De 24 avril 2019 Actu

Equation à une inconnue, le prix de la PlayStation 5 est déjà sujet à controverse. Un droit d’entrée élevé est redouté par des joueurs échaudés par le précédent PS3, vendue dans les premières semaines de sa commercialisation au tarif prohibitif de 600 euros. Les éléments de réponse apportés par Mark Cerny sont à ce stade évasifs, alimentant cette polémique naissante. La rédaction de Wired, tout auréolée du scoop offert sur un plateau d’argent par l’architecte de la nouvelle PlayStation, tente de déminer cette question explosive.
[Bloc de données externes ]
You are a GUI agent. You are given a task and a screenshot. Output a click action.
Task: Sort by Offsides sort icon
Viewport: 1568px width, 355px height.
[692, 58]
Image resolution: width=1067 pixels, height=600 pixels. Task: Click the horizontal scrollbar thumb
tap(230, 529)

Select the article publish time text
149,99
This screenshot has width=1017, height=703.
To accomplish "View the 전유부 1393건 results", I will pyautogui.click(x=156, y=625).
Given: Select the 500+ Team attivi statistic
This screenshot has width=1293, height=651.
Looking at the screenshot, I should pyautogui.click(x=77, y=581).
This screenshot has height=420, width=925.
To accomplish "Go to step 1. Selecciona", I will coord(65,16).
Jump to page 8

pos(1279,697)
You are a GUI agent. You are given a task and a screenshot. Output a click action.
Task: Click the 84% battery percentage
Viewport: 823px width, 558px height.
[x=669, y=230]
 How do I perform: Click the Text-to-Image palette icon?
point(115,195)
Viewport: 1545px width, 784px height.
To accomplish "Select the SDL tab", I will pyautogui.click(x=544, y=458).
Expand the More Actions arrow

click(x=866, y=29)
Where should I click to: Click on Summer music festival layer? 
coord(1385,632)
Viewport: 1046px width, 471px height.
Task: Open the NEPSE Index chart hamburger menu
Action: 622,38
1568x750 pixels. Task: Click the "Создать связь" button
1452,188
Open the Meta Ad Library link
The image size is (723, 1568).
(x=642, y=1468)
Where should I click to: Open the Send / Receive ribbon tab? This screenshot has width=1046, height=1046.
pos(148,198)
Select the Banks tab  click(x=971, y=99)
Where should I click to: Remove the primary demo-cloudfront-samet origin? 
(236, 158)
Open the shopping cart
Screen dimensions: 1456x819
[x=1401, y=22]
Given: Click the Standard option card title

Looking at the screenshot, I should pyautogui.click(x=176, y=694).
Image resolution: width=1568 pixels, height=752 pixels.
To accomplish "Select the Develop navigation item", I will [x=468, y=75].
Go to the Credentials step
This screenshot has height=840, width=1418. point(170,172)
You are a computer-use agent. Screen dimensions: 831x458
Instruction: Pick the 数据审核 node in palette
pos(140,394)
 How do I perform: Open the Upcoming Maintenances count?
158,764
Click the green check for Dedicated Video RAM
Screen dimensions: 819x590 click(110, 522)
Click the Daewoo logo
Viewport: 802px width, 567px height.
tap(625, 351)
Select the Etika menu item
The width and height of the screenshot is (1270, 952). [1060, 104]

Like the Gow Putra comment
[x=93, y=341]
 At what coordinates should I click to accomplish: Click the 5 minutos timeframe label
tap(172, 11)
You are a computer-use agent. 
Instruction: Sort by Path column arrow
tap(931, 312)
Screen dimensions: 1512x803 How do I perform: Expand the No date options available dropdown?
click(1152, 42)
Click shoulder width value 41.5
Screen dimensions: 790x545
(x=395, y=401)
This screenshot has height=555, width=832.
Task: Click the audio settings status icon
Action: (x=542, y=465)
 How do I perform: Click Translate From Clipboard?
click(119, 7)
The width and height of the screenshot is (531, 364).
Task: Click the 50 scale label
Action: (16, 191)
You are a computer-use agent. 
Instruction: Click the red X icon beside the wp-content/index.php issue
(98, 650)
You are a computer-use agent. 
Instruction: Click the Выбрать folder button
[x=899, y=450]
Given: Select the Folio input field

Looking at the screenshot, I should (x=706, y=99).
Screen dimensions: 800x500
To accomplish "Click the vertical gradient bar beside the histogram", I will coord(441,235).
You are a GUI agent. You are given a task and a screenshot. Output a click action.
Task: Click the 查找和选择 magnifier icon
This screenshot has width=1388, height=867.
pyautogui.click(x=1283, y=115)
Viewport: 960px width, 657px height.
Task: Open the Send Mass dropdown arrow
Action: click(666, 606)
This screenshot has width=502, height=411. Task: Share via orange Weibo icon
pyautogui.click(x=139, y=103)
Et ses investigations conduisent à un enseignement : il s’agit d’un faux procès. Pour en arriver à cette conclusion sans appel, le magazine nord-américain s’est entretenu avec certains analystes du secteur des semi-conducteurs réputés pour leur qualité d’expertise. A l’exemple de Pelham Smithers, directeur de la société d’études de marché éponyme. Sa connaissance fine des sociétés japonaises dégrossit l’imbroglio tarifaire. Selon lui, Sony utilisera vraisemblablement le processeur graphique AMD Ryzen 3600G présenté à l’édition 2019 du CES de Las Vegas. Le coût de la fabrication de cette puce serait compris entre 180 et 220 $, « soit le montant optimal pour vendre une console à 399 $ ». Quand bien même, ces composants seraient tout juste suffisant pour gérer 8K et traçage de rayon, « Sony peut utiliser ses propres ressources pour améliorer les performances de sa plateforme », avance le spécialiste.

En novembre dernier, le PDG du fondeur américain annonçait être dans l’attente de l’éclosion d’un écosystème de ses partenaires dans le but de mutualiser les efforts techniques et financiers. Ce à quoi le responsable du studio étendard Polyphony Digital s’affaire déjà.